(TASK BRIEF): Extract the stretch of the executive compensation excerpt below from "In January 2022, the" through "over three years.", copying it word for word.

(TEXT EXTRACT):
──────────────────────────────
There are two milestones, valued at 40% of Performance Options still outstanding, which are focused on the commercialization of COVAXIN. The deadline for achievement of these milestones is the end of 2022. These milestones will be described further in our proxy statement for our 2023 annual stockholder meeting, by which time the corresponding Performance Options will have been either earned or forfeited. For details on the specific number of Performance Options granted to our NEOs during 2021, please see the table below entitled "Grant of Plan-Based Awards."
In January 2022, the Compensation Committee approved a new LTI mix for our NEOs, consisting of 25% time-based RSUs and 75% time-based stock options. The Compensation Committee determined this equity mix would further diversify the equity-based portion of the executives' compensation, support retention, and align with the LTI practices of our peer group. The 2022 RSUs and stock options are eligible to vest in equal installments over three years.
Additional Policies and Benefits
Restrictions on Hedging or Pledging. In March 2021, we adopted a revised insider trading policy that applies to all of our employees, including our NEOs and the Board. The policy, among other things, prohibits trading in call or put options involving our securities and other derivative securities, engaging in short sales of our securities, holding our securities in a margin account or pledging our securities to secure margin or other loans, and all forms of hedging or monetization transactions, such as zero-cost collars and forward sale contracts.
──────────────────────────────
(ENTRIES SUPPLIED):
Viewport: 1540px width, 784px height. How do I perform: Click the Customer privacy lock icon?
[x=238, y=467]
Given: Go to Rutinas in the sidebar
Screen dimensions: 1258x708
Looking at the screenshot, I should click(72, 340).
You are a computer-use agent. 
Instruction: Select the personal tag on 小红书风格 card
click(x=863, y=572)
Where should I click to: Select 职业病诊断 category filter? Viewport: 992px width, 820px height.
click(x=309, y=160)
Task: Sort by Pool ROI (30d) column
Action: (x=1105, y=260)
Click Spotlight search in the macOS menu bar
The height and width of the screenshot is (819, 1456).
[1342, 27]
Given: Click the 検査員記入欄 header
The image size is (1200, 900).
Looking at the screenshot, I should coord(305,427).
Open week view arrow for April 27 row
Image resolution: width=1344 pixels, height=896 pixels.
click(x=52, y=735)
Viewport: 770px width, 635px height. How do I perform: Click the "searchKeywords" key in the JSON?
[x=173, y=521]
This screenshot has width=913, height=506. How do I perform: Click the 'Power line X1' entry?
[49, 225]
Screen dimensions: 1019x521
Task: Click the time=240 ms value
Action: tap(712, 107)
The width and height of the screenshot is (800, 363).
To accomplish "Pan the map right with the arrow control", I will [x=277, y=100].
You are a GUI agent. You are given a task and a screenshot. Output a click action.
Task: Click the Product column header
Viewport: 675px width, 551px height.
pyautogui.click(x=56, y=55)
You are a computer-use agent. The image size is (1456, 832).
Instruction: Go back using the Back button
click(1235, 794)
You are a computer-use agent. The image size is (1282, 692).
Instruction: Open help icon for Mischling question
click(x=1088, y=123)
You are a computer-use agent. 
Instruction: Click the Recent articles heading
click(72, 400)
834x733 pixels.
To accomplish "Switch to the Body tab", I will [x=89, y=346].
──────────────────────────────
(EXERCISE OUTPUT):
In January 2022, the Compensation Committee approved a new LTI mix for our NEOs, consisting of 25% time-based RSUs and 75% time-based stock options. The Compensation Committee determined this equity mix would further diversify the equity-based portion of the executives' compensation, support retention, and align with the LTI practices of our peer group. The 2022 RSUs and stock options are eligible to vest in equal installments over three years.